» **WHAT YOU SHOULD DO**
Return every line of the listing that includes the string "label".

» **DATASET RECORDS**
※
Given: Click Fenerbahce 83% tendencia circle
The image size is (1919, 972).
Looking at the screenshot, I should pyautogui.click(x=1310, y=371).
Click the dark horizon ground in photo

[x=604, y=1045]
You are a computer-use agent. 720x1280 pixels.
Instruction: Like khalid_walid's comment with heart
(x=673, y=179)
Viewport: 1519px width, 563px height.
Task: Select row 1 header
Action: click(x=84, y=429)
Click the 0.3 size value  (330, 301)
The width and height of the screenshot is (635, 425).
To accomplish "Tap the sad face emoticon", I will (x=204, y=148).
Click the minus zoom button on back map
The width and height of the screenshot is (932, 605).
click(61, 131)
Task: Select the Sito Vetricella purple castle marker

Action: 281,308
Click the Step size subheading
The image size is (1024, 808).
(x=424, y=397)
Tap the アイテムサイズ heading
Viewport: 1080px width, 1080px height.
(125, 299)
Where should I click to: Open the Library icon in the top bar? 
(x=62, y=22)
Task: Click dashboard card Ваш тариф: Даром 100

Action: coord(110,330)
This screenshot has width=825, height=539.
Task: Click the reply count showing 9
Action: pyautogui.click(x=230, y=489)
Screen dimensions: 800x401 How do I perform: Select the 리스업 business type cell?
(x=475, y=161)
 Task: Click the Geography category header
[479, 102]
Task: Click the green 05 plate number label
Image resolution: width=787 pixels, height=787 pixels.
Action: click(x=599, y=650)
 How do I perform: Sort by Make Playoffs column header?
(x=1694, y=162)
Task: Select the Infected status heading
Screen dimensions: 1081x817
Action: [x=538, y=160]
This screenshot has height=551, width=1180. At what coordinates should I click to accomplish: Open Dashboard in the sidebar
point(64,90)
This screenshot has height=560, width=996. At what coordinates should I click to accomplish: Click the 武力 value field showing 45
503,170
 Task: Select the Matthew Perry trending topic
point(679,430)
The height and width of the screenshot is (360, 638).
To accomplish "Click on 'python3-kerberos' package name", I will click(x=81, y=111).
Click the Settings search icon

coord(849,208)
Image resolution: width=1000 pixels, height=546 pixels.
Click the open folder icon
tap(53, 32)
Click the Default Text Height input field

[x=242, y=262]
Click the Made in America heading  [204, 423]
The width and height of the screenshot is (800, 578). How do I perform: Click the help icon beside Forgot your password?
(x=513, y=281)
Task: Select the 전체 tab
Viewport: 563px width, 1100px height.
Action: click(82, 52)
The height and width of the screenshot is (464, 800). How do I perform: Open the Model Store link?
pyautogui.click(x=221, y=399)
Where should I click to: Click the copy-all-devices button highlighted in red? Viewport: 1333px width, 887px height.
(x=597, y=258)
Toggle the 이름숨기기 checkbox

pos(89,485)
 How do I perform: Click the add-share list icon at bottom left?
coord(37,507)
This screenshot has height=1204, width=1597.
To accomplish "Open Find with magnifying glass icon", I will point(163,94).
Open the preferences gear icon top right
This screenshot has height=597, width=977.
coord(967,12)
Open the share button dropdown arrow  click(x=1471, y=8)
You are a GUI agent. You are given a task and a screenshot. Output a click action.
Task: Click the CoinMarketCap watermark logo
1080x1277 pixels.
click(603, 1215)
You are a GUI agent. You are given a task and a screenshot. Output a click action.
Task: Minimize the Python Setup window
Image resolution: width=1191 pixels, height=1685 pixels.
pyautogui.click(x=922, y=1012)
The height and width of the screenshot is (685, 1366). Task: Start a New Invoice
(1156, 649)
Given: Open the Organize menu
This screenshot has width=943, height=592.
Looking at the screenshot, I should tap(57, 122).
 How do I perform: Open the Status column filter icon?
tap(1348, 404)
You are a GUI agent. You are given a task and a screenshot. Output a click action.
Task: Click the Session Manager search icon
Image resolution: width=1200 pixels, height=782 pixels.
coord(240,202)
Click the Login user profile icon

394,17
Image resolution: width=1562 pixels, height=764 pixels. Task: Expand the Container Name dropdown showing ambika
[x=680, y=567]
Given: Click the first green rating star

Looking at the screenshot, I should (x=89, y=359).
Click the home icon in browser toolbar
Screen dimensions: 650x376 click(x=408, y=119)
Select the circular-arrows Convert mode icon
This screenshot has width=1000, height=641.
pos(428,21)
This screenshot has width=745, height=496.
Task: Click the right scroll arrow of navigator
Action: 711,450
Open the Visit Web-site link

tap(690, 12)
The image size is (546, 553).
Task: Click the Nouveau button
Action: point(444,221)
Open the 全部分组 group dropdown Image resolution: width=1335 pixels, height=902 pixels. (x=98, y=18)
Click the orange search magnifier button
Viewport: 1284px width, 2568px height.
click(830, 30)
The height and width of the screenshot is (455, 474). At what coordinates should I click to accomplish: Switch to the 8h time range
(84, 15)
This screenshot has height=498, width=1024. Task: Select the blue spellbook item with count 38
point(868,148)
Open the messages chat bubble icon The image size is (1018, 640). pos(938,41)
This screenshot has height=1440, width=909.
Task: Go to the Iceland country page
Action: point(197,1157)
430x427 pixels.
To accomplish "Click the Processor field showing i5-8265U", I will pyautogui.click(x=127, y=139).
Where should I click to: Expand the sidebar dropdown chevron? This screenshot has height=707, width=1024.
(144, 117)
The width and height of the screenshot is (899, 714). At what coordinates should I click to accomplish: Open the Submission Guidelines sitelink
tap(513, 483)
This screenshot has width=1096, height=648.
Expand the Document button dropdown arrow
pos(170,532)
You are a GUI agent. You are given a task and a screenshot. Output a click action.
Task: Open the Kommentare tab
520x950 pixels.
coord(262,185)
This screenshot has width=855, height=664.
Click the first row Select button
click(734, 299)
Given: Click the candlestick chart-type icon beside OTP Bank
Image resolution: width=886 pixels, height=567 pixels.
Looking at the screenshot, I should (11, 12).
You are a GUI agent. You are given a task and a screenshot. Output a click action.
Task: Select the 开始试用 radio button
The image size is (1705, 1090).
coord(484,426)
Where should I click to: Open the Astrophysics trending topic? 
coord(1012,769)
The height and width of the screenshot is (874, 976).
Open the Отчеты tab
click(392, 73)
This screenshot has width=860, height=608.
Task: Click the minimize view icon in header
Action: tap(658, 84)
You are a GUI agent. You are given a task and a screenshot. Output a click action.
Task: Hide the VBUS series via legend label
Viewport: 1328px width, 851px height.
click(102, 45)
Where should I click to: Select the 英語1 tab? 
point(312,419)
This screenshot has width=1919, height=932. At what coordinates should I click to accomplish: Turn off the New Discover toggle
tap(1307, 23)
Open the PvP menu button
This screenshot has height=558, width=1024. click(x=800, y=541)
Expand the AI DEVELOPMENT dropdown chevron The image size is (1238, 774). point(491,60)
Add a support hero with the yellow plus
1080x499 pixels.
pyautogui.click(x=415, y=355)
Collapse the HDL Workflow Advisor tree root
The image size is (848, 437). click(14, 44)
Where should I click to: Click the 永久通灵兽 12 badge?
※
» **WRITTEN ANSWER**
Task: Click the green 05 plate number label
Task: Hide the VBUS series via legend label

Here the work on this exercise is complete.